Setelah sambutan dari tetua adat sudah selesai maka dilanjutkan berdo’a bersama yang dipimpin oleh seorang ustadz, dengan harapan semoga sumber air ini memberikan penghidupan bagi masyarakat, mendapat keberkahan dari Allah SWT dan diberikan kelancaran dan hasil yang maksimal dari pemanfaatan air tersebut. Setelah selesai warga pun pulang bersama dengan penuh harap. Semoga tahun ini diberi rejeki yang melimpah seperti air yang melimpah tersebut.
Hikmah dari Iriban
Melihat kegiatan iriban ini menyadarkan kita bahwa iriban bukanlah hal sepele / remeh temeh yang hanya masalah air, tapi iriban adalah satu kearifan lokal desa Branjang yang memiliki banyak nilai dari aspek keagamaan, budaya dan sosial kemasyaakatan. Karena dalam iriban banyak filosofi, pesan moral dan karakter serta ciri jati diri khas Bangsa Indonesia. Iriban membuat kita mampu melihat indahnya akulturasi dan asimilasi dalam budaya, agama, dan kepercayaan yang dengan arif dan bijak dapat membaur menjadi satu tanpa perselisihan dan perpecahan. Bahkan dapat menyatukan dan menjadi kerukunan bersama. Sebagai contoh memotong ayam di atas aliran sungai dan menaruh brutu (anus ayam) di dekat sumber air itu notabene adalah budaya Hindu, Budha dan kepercayaan nenek moyang Jawa / Kejawen. Akan tetapi bisa dikemas dan melebur jadi satu dengan agama Islam dengan menambahkan ritual berdo’a bersama yang ditujukan kepada Allah SWT untuk mendapat keberkahan dan ridho-Nya. Selain dari segi akulturasi agama dan budaya, Iriban juga mempunyai nilai moral dan nilai sosial kemasyarakatan yang tinggi. Nilai moral terlihat dari semangat melestarikan budaya dari setiap individu warga Desa Branjang yang menjadi salah satu ciri jatidiri bangsa. Adapun nilai kemasyarakatan tampak dari gotong royong yang begitu jelas dapat kita lihat dalam prosesi penyelenggaraan tradisi Iriban.

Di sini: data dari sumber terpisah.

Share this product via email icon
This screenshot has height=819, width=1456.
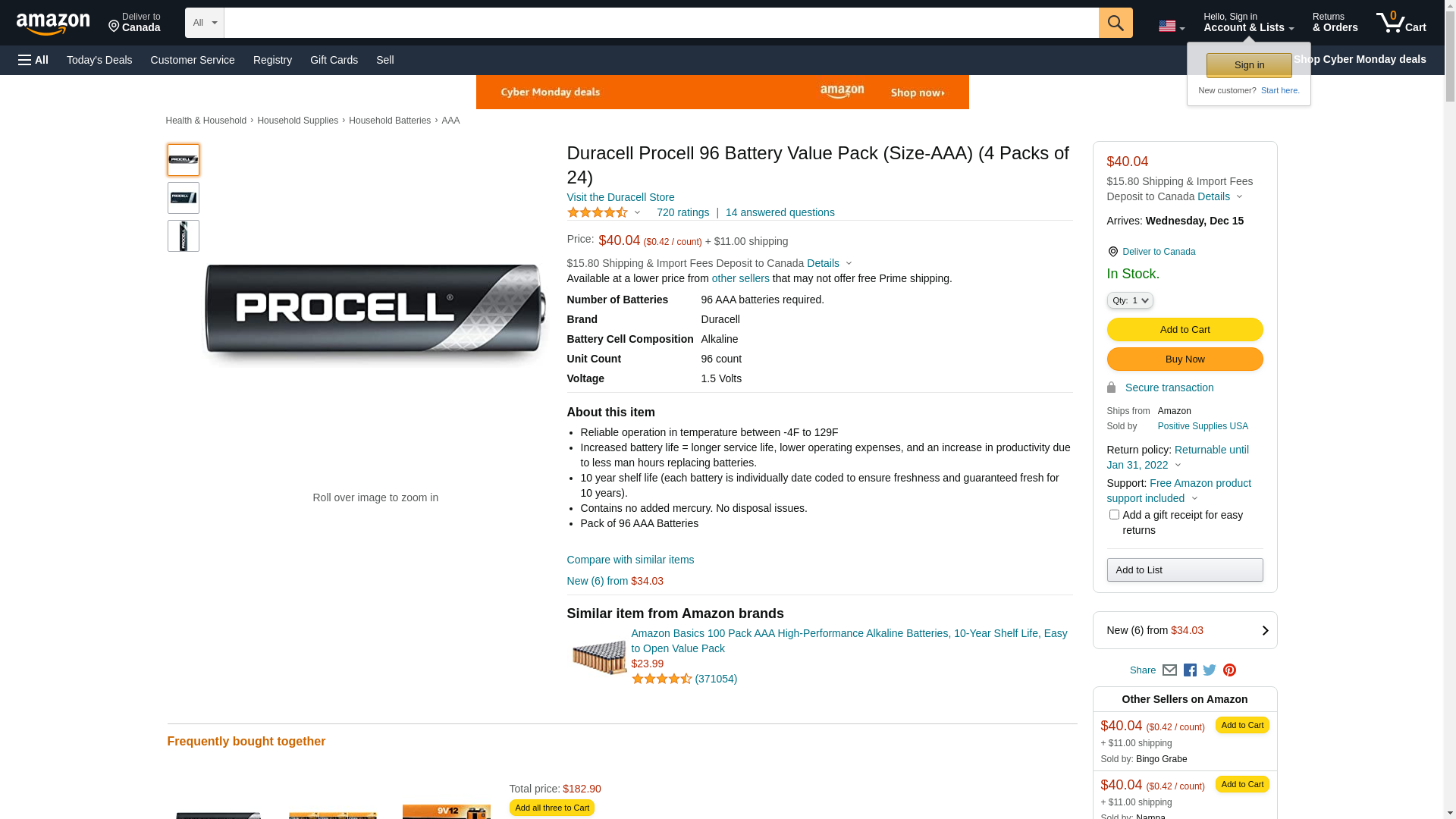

Iriban tidak ada istilah gaji / upah tidak ada istilah bos atau buruh. Tidak ada istilah mandor, pemborong, vendor, developer / pengembang juga pemegang proyek atau pelaksana proyek. Yang sering kita dengar di setiap kegiatan pembangunan dan pemeliharaan infrastruktur dan hal fisik lainnya di masa dewasa ini. Karena dalam iriban semua mempunyai status yang sama dan hak yang sama pula. Mempunyai tujuan yang sama bahu membahu untuk kesejahteraan bersama. Bersahaja dan hidup harmonis dengan alam demi kesejahteraan bersama.